TASK GOAL: Every entry must appear in the output exactly as it does here.

** DATA follows **

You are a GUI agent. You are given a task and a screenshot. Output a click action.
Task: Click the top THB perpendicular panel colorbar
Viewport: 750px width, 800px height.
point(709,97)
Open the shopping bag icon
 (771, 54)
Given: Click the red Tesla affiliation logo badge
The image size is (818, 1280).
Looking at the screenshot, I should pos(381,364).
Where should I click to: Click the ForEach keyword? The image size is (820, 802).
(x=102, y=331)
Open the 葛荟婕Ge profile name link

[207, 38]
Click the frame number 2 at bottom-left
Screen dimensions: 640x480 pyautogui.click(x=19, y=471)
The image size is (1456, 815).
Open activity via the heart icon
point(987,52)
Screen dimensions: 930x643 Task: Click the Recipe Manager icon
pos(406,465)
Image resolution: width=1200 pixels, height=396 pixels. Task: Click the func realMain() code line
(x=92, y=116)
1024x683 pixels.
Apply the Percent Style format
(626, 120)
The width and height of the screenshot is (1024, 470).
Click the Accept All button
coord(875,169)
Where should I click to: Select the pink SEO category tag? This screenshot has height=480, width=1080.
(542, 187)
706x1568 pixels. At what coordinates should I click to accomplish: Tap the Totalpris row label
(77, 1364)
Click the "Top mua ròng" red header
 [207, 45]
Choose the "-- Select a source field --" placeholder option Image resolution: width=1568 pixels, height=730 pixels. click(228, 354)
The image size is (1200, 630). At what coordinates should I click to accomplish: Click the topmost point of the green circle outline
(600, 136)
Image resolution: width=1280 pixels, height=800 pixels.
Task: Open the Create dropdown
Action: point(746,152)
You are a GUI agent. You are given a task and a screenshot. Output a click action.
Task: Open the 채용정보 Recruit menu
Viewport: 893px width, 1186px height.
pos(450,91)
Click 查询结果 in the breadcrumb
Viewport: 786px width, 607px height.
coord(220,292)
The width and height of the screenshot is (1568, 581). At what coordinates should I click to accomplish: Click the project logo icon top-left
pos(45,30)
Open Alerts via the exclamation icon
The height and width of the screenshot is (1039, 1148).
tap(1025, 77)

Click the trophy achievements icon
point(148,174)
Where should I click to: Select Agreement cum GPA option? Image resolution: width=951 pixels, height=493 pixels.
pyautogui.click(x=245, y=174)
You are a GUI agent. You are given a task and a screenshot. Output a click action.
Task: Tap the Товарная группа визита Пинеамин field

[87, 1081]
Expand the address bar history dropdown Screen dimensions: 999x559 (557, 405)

** End of DATA **

SOLUTION TO THE PROBLEM:
You are a GUI agent. You are given a task and a screenshot. Output a click action.
Task: Click the top THB perpendicular panel colorbar
Viewport: 750px width, 800px height.
point(709,97)
Open the shopping bag icon
 (771, 54)
Given: Click the red Tesla affiliation logo badge
The image size is (818, 1280).
Looking at the screenshot, I should pos(381,364).
Where should I click to: Click the ForEach keyword? The image size is (820, 802).
(x=102, y=331)
Open the 葛荟婕Ge profile name link

[207, 38]
Click the frame number 2 at bottom-left
Screen dimensions: 640x480 pyautogui.click(x=19, y=471)
The image size is (1456, 815).
Open activity via the heart icon
point(987,52)
Screen dimensions: 930x643 Task: Click the Recipe Manager icon
pos(406,465)
Image resolution: width=1200 pixels, height=396 pixels. Task: Click the func realMain() code line
(x=92, y=116)
1024x683 pixels.
Apply the Percent Style format
(626, 120)
The width and height of the screenshot is (1024, 470).
Click the Accept All button
coord(875,169)
Where should I click to: Select the pink SEO category tag? This screenshot has height=480, width=1080.
(542, 187)
706x1568 pixels. At what coordinates should I click to accomplish: Tap the Totalpris row label
(77, 1364)
Click the "Top mua ròng" red header
 [207, 45]
Choose the "-- Select a source field --" placeholder option Image resolution: width=1568 pixels, height=730 pixels. click(228, 354)
The image size is (1200, 630). At what coordinates should I click to accomplish: Click the topmost point of the green circle outline
(600, 136)
Image resolution: width=1280 pixels, height=800 pixels.
Task: Open the Create dropdown
Action: point(746,152)
You are a GUI agent. You are given a task and a screenshot. Output a click action.
Task: Open the 채용정보 Recruit menu
Viewport: 893px width, 1186px height.
pos(450,91)
Click 查询结果 in the breadcrumb
Viewport: 786px width, 607px height.
coord(220,292)
The width and height of the screenshot is (1568, 581). At what coordinates should I click to accomplish: Click the project logo icon top-left
pos(45,30)
Open Alerts via the exclamation icon
The height and width of the screenshot is (1039, 1148).
tap(1025, 77)

Click the trophy achievements icon
point(148,174)
Where should I click to: Select Agreement cum GPA option? Image resolution: width=951 pixels, height=493 pixels.
pyautogui.click(x=245, y=174)
You are a GUI agent. You are given a task and a screenshot. Output a click action.
Task: Tap the Товарная группа визита Пинеамин field

[87, 1081]
Expand the address bar history dropdown Screen dimensions: 999x559 (557, 405)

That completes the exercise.